[What the task asks] Nothing in the listing may be skipped; repeat it all exactly.

[Records]
╭──

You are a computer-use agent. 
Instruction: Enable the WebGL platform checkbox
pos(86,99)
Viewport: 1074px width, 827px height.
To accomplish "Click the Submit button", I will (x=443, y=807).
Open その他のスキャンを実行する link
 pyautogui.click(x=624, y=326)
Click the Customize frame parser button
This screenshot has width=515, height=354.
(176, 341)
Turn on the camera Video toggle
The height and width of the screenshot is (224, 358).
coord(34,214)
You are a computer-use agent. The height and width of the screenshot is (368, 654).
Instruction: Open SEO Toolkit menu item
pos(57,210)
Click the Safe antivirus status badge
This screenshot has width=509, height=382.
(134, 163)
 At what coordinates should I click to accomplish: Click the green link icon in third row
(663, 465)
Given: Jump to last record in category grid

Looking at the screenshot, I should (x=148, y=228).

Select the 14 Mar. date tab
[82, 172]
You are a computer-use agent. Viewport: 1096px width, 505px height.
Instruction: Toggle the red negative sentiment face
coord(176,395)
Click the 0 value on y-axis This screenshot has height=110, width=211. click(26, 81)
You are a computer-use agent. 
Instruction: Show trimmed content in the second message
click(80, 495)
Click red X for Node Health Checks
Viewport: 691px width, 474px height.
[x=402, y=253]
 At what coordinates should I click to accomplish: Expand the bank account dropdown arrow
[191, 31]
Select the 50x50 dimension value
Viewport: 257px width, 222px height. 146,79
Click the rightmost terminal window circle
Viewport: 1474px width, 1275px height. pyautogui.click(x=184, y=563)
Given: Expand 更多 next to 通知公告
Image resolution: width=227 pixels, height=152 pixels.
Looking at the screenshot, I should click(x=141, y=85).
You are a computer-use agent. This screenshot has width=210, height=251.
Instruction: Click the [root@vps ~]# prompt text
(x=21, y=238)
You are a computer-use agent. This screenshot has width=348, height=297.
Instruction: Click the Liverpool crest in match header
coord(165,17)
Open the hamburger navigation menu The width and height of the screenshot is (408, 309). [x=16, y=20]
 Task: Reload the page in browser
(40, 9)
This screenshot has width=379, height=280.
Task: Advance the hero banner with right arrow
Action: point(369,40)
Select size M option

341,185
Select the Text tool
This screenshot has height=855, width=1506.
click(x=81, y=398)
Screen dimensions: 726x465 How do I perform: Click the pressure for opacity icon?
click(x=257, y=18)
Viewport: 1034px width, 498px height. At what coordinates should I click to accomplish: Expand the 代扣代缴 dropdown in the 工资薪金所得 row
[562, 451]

╰──

[Answer]
You are a computer-use agent. 
Instruction: Enable the WebGL platform checkbox
pos(86,99)
Viewport: 1074px width, 827px height.
To accomplish "Click the Submit button", I will (x=443, y=807).
Open その他のスキャンを実行する link
 pyautogui.click(x=624, y=326)
Click the Customize frame parser button
This screenshot has width=515, height=354.
(176, 341)
Turn on the camera Video toggle
The height and width of the screenshot is (224, 358).
coord(34,214)
You are a computer-use agent. The height and width of the screenshot is (368, 654).
Instruction: Open SEO Toolkit menu item
pos(57,210)
Click the Safe antivirus status badge
This screenshot has width=509, height=382.
(134, 163)
 At what coordinates should I click to accomplish: Click the green link icon in third row
(663, 465)
Given: Jump to last record in category grid

Looking at the screenshot, I should (x=148, y=228).

Select the 14 Mar. date tab
[82, 172]
You are a computer-use agent. Viewport: 1096px width, 505px height.
Instruction: Toggle the red negative sentiment face
coord(176,395)
Click the 0 value on y-axis This screenshot has height=110, width=211. click(26, 81)
You are a computer-use agent. 
Instruction: Show trimmed content in the second message
click(80, 495)
Click red X for Node Health Checks
Viewport: 691px width, 474px height.
[x=402, y=253]
 At what coordinates should I click to accomplish: Expand the bank account dropdown arrow
[191, 31]
Select the 50x50 dimension value
Viewport: 257px width, 222px height. 146,79
Click the rightmost terminal window circle
Viewport: 1474px width, 1275px height. pyautogui.click(x=184, y=563)
Given: Expand 更多 next to 通知公告
Image resolution: width=227 pixels, height=152 pixels.
Looking at the screenshot, I should click(x=141, y=85).
You are a computer-use agent. This screenshot has width=210, height=251.
Instruction: Click the [root@vps ~]# prompt text
(x=21, y=238)
You are a computer-use agent. This screenshot has width=348, height=297.
Instruction: Click the Liverpool crest in match header
coord(165,17)
Open the hamburger navigation menu The width and height of the screenshot is (408, 309). [x=16, y=20]
 Task: Reload the page in browser
(40, 9)
This screenshot has width=379, height=280.
Task: Advance the hero banner with right arrow
Action: point(369,40)
Select size M option

341,185
Select the Text tool
This screenshot has height=855, width=1506.
click(x=81, y=398)
Screen dimensions: 726x465 How do I perform: Click the pressure for opacity icon?
click(x=257, y=18)
Viewport: 1034px width, 498px height. At what coordinates should I click to accomplish: Expand the 代扣代缴 dropdown in the 工资薪金所得 row
[562, 451]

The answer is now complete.